Nothing is exact - the role of geometry in R/D for CAD software

Decanato - Facoltà di scienze informatiche

Data: 19 Luglio 2024 / 11:00 - 12:00

USI East Campus, Room D0.02

Speaker: Pieter Barendrecht, Plasticity

Abstract: Upon exploring any CAD package, you will likely encounter core features such as Boolean unions/differences, rolling ball blends and support for spline curves and surfaces. These functionalities are typically not built from scratch by the software developers, but are integrated through a geometrical modelling kernel. This underlying engine accelerates the development of CAD applications that can handle familiar 2D and 3D geometries and operations. However, such kernels eventually come with their limitations, necessitating the creation of custom, often highly specialized features.
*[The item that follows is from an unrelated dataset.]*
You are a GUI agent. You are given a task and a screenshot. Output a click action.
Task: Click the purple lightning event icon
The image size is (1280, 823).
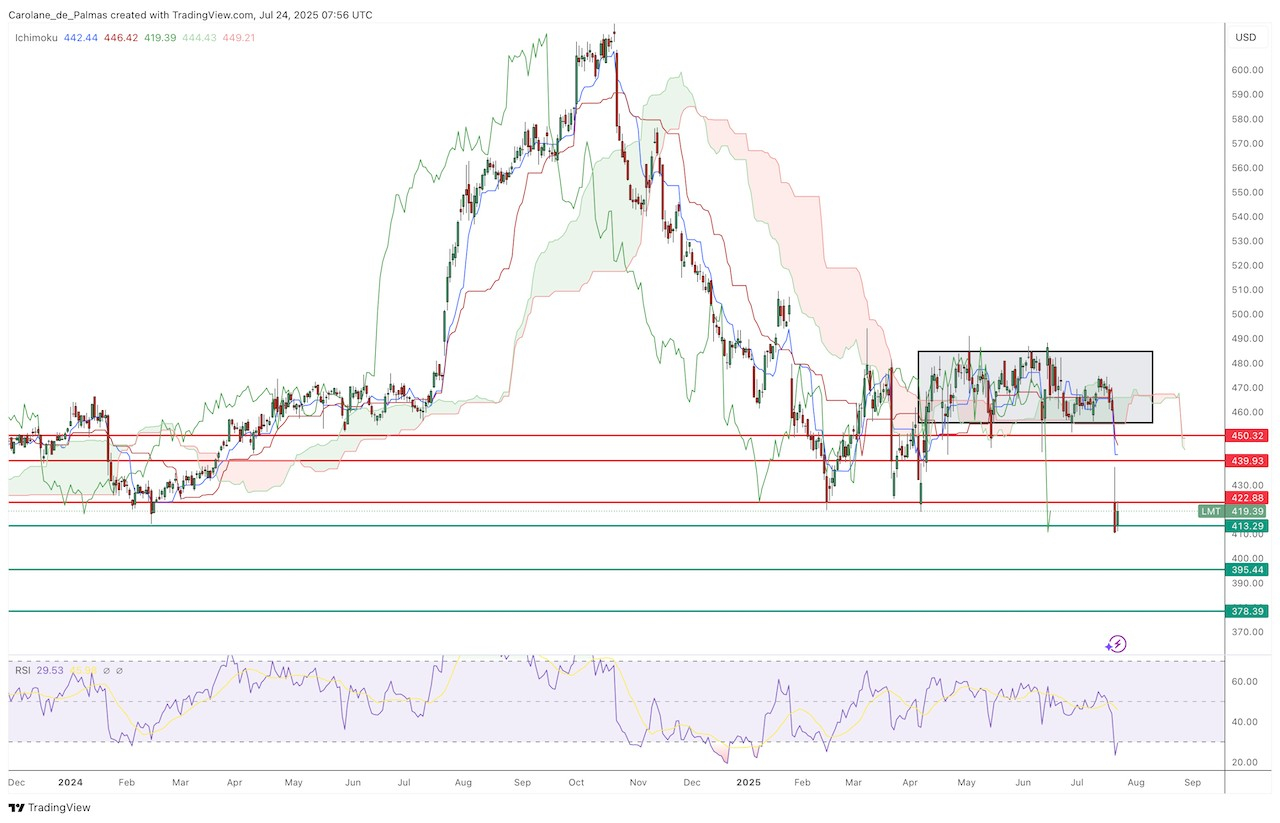click(1118, 644)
Prototyping such features is a fascinating interdisciplinary endeavour, blending calculus, linear algebra, and differential geometry. In this talk, we will delve into several examples, from straightforward nonlinear optimization to the complex theory behind composite spline surfaces.

Biography:

Pieter obtained a BSc and MSc in Mechanical Engineering, specialising in Computer-Aided Engineering (CAE) with a focus on numerical simulations using the Finite Element Method. His interest in design led him to Computer-Aided Design (CAD), where he concentrated on diverse applications of spline curves and surfaces. This journey progressed to a PhD in Computer Graphics, where he focused on subdivision surfaces, vector graphics and modern graphics APIs. Following his PhD, Pieter enhanced his expertise through two postdoctoral positions. The first was in Architectural Geometry, where he explored the synergy between design and mathematics using nonlinear optimisation, whereas the second focused on the use of the Boundary Element Method for numerical simulations. These diverse experiences have come together in his current role in R&D at the innovative CAD start-up Plasticity. In his spare time, Pieter enjoys designing and manufacturing both 2D and 3D objects, often at the Makerspace in Basel. Applying techniques from Computer-Aided Manufacturing (CAM), he continually explores new possibilities in digital and physical fabrication.